Seine große Liebe blieb jedoch die TSG, deren Werdegang er jedes Wochenende von der Ehrentribüne aus verfolgt und ihr nach Kräften finanziell sowie bei der Sponsorensuche hilft. So konnte Hoffenheim nach dem Aufstieg in die Zweite Liga im vergangenen Jahr aus dem Vollen schöpfen und sich im Laufe der Saison für mehr als 20 Millionen Euro mit neuen Spielern verstärken. Nur der FC Bayern München investierte mehr Geld in seinen Kader.
Nach einer durchwachsenen Hinrunde, die Hoffenheim auf dem achten Platz beendete, rauschte das Team in der Rückrunde an der Konkurrenz vorbei.
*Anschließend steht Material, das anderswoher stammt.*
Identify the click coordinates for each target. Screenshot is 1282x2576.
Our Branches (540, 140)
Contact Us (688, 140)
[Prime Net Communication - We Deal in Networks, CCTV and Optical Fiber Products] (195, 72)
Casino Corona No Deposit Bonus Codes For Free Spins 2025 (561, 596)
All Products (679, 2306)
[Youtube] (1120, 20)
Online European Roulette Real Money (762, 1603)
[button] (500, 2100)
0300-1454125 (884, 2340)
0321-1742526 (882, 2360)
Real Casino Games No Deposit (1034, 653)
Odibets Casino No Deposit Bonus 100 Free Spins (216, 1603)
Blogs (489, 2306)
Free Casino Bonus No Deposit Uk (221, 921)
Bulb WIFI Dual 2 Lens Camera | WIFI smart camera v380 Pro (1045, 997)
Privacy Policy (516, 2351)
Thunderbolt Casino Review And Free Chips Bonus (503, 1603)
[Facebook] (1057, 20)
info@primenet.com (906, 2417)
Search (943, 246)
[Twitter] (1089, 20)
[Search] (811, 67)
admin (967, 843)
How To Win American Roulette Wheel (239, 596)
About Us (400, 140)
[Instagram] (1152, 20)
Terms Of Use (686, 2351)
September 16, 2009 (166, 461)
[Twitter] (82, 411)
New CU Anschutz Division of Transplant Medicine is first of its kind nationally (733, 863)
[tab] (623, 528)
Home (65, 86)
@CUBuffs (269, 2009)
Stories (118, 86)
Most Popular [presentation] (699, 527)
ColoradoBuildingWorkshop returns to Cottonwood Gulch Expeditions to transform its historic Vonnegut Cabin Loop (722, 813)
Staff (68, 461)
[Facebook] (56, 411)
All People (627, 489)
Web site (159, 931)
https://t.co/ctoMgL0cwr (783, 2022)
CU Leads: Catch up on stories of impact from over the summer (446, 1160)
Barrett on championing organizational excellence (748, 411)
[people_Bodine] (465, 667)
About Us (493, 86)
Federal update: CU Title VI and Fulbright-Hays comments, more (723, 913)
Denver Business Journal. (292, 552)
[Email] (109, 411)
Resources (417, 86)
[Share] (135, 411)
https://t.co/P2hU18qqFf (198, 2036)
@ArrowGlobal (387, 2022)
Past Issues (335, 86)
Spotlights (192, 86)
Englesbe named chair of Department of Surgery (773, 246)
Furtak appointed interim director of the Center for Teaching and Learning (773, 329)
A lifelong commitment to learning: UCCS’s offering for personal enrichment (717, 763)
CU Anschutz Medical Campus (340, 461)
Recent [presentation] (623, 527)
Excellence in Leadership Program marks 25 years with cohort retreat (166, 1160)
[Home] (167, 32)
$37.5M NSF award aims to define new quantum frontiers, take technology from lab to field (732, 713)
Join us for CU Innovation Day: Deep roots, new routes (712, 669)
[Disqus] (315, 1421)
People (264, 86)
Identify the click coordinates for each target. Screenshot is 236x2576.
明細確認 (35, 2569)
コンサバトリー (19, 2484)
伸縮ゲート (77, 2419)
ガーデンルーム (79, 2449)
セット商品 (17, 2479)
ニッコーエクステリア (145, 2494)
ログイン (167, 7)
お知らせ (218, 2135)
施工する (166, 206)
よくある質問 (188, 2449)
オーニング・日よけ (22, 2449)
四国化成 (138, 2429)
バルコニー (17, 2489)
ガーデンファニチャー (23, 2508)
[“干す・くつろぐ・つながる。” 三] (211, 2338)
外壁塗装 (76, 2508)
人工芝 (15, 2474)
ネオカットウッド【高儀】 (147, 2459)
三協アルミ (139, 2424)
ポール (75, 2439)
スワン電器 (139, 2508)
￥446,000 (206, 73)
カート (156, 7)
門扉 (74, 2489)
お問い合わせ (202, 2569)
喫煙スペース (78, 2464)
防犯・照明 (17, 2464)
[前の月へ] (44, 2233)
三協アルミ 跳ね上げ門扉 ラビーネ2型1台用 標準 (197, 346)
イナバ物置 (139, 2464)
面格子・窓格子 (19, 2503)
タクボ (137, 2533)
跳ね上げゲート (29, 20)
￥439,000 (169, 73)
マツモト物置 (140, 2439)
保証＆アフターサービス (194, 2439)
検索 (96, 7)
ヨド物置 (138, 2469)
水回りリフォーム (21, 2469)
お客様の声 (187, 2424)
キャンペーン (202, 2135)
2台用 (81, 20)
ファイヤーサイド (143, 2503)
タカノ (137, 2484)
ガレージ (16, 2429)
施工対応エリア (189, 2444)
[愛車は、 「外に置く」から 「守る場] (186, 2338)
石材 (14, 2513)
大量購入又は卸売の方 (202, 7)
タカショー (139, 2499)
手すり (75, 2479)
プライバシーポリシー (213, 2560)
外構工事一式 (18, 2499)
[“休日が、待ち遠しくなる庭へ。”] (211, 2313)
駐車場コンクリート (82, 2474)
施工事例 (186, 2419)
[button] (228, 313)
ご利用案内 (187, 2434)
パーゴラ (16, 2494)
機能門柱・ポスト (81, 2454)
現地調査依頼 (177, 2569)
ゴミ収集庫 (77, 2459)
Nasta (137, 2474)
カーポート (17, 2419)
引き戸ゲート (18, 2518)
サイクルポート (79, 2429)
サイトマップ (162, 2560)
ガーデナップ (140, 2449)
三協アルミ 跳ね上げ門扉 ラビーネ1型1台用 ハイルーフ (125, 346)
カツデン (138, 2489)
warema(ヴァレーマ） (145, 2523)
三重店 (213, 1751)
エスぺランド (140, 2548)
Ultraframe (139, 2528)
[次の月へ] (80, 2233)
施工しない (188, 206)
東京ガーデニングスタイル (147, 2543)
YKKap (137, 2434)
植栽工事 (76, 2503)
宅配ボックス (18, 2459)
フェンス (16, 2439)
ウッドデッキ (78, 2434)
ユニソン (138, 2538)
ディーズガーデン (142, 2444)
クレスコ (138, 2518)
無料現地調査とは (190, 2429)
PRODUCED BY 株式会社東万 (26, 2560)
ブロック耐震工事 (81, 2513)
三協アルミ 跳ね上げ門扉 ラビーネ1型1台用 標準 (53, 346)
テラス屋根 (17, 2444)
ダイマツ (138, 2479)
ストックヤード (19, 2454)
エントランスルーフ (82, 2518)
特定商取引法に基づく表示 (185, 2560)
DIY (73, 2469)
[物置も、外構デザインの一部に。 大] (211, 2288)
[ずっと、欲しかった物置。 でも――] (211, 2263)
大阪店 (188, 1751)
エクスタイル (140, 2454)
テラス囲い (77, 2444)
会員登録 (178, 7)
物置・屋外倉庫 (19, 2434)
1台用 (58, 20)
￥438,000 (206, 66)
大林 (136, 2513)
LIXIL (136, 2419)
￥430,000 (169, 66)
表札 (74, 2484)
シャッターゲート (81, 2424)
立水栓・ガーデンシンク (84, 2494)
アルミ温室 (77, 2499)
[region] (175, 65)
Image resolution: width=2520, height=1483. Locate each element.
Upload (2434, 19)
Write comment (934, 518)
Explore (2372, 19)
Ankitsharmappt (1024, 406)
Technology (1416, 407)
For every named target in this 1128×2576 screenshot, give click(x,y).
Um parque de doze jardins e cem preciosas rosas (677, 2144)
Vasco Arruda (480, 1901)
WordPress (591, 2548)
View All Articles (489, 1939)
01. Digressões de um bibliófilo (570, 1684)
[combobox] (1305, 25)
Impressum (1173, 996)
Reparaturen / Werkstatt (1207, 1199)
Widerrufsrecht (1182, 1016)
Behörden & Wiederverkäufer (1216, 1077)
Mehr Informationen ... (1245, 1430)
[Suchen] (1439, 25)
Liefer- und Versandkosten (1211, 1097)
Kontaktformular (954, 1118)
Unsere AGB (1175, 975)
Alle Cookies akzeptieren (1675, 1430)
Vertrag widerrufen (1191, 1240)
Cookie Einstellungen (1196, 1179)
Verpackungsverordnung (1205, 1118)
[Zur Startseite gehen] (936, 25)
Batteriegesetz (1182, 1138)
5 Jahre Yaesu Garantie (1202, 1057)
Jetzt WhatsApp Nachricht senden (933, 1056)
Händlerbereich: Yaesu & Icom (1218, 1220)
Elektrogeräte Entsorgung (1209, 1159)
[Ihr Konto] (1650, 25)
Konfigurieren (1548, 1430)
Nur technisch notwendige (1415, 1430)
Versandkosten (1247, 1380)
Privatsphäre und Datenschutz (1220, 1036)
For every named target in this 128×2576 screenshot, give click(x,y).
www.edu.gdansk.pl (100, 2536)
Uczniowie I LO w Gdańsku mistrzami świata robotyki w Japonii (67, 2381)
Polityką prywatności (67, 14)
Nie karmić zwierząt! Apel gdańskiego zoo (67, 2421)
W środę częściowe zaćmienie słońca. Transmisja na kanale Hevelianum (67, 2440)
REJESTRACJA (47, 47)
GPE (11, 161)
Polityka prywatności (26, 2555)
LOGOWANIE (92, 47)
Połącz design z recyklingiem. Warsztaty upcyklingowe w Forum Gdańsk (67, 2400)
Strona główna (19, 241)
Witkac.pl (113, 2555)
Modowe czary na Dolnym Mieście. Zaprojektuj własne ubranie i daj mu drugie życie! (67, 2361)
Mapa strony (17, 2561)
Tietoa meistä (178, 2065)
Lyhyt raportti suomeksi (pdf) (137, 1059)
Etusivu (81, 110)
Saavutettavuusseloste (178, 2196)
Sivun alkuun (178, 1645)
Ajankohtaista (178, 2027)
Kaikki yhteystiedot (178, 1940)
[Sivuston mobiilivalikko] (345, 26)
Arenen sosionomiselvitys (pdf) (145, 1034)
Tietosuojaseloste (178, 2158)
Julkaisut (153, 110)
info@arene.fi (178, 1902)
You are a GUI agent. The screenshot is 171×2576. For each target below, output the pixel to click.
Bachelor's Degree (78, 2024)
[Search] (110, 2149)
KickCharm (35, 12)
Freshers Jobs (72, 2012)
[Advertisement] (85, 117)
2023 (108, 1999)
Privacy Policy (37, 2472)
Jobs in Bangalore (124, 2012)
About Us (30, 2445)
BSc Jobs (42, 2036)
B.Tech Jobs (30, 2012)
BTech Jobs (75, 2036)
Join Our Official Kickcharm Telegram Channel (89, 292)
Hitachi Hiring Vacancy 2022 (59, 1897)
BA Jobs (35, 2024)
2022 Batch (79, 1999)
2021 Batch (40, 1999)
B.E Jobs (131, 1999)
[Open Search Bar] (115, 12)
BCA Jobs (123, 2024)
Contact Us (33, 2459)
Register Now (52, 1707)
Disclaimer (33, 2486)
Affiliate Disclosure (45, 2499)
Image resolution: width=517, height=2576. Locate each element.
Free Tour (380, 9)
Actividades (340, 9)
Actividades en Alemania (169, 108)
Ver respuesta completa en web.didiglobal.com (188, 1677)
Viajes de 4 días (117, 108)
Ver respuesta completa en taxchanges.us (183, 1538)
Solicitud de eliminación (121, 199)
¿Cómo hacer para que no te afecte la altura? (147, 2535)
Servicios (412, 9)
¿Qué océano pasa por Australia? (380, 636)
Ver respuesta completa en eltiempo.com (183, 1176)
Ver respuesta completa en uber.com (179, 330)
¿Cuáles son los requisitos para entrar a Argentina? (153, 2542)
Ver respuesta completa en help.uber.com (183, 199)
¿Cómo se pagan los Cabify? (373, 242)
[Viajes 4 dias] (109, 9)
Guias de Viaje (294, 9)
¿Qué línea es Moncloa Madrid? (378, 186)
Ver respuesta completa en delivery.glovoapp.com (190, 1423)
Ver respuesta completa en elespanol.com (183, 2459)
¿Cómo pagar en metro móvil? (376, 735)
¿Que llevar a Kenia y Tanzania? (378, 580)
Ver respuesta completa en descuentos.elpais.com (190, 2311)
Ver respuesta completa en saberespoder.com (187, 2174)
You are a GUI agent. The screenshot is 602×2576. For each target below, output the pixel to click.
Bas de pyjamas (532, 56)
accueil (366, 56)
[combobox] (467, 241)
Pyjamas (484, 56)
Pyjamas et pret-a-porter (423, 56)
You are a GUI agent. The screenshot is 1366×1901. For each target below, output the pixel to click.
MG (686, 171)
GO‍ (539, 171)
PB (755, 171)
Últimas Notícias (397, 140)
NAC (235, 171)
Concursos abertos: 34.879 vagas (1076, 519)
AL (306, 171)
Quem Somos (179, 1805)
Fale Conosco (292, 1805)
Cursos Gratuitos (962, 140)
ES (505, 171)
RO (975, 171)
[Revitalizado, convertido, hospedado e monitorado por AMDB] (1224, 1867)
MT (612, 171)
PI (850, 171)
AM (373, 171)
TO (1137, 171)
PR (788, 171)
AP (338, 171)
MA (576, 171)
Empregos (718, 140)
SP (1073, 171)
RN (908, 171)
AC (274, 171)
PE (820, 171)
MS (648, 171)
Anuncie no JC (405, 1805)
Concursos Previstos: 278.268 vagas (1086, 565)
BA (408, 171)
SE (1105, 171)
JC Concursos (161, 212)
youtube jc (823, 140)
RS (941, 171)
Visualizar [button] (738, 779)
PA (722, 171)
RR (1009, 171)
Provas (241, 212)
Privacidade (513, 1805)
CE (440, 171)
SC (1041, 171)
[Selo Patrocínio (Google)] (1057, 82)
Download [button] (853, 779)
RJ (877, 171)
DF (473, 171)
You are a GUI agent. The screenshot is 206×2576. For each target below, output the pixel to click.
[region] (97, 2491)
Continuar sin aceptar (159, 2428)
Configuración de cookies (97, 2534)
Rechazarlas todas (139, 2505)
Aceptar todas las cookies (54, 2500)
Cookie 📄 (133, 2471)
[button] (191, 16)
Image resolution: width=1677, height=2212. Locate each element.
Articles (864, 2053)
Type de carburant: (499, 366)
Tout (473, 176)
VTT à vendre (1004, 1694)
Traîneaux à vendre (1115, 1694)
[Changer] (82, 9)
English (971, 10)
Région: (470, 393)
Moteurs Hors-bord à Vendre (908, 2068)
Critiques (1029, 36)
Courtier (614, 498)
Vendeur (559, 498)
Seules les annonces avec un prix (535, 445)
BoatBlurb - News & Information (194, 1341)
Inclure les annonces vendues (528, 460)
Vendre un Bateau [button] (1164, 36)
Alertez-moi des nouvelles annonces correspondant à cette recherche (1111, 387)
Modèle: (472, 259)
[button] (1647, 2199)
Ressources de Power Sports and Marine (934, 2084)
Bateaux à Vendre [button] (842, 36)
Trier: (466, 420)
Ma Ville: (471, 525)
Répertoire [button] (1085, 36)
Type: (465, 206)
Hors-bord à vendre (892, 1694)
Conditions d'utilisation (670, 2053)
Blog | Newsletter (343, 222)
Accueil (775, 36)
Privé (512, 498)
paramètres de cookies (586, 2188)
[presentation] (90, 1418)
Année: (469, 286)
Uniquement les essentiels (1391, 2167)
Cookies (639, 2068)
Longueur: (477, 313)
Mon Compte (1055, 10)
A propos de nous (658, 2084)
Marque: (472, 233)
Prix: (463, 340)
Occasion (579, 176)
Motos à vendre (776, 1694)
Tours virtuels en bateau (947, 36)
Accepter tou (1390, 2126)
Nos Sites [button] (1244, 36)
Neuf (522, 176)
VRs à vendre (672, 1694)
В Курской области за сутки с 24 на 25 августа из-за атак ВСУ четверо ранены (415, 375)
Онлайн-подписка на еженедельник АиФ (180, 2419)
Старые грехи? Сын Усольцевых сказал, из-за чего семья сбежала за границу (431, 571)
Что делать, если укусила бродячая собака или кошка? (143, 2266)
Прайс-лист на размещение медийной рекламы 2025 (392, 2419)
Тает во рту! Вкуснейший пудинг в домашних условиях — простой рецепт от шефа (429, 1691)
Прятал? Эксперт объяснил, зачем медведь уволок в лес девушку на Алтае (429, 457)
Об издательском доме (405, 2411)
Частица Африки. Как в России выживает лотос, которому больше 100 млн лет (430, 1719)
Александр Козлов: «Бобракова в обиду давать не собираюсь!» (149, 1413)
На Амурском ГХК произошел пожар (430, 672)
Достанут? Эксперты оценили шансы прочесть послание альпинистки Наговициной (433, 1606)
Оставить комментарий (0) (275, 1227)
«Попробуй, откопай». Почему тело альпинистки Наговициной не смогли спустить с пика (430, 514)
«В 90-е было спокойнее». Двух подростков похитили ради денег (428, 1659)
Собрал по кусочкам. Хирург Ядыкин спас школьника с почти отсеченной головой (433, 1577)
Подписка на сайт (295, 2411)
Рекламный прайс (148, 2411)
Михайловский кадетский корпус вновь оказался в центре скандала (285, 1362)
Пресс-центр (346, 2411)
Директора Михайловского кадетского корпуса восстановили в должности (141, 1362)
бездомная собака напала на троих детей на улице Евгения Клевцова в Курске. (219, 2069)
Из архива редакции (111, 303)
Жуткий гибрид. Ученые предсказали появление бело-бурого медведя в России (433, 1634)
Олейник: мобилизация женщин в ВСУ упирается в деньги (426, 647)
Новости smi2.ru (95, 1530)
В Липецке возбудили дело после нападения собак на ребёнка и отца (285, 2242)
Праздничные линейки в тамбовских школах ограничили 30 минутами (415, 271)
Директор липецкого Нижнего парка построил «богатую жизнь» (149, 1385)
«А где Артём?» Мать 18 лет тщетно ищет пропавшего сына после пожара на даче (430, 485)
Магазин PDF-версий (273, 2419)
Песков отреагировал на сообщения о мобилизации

Zwölf Siege aus 17 Spielen bedeuten den Spitzenplatz in der Rückrundentabelle und waren der Garant für den Aufstieg.
Die kommende Saison wird Dietmar Hopp seinen Verein in einem neuen Stadion bewundern: Weil das aktuelle 6.000-Zuschauer-Stadion zu klein geworden ist, baut Hoffenheim seit einem Jahr an einem neuen Fußballtempel. Die »Rhein-Neckar-Arena«, so der geplante Titel, wird an ihrem Standort in Sinsheim-Süd nicht mehr den SAP-Gründer im Namen führen. Spätestens wenn sich Hoffenheim jedoch in der Champions League mit Real Madrid oder dem AC Mailand messen darf, hat sich Dietmar Hopp mit seinem Jugendklub einen festen Platz in den Fußball-Geschichtsbüchern erobert.